> **Given records**
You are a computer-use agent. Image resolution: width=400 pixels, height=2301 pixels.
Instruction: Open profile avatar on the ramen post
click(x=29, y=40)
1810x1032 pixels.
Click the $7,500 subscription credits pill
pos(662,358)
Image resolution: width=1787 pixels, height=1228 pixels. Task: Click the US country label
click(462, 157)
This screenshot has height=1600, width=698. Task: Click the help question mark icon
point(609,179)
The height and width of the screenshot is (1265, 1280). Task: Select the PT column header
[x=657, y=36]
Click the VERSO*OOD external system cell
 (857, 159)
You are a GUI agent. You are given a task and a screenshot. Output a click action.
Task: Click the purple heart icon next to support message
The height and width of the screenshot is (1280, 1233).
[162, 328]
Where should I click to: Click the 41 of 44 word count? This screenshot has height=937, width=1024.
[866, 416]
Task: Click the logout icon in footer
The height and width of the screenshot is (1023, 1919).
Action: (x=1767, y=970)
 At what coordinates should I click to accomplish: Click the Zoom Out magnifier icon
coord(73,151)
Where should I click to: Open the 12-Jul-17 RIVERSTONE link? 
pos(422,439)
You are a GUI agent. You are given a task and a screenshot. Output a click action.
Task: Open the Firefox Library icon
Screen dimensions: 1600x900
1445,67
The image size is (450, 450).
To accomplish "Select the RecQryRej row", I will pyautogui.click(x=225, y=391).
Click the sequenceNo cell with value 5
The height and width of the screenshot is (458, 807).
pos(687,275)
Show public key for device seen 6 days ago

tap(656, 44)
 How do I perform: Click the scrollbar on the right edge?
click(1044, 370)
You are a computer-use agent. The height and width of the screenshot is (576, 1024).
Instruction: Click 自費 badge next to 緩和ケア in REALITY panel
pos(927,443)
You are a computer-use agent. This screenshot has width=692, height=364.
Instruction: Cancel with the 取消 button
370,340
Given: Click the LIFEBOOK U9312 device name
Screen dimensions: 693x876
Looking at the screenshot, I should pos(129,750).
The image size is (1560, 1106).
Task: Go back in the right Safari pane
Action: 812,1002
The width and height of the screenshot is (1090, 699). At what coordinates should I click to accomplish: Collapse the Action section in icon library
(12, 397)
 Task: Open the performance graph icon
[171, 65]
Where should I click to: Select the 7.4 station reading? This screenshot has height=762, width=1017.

> **Exercise description**
Go through the listing above and find each line containing the string "computer"; copy those lines.

> **Answer box**
You are a computer-use agent. Image resolution: width=400 pixels, height=2301 pixels.
You are a computer-use agent. The height and width of the screenshot is (576, 1024).
You are a computer-use agent. This screenshot has width=692, height=364.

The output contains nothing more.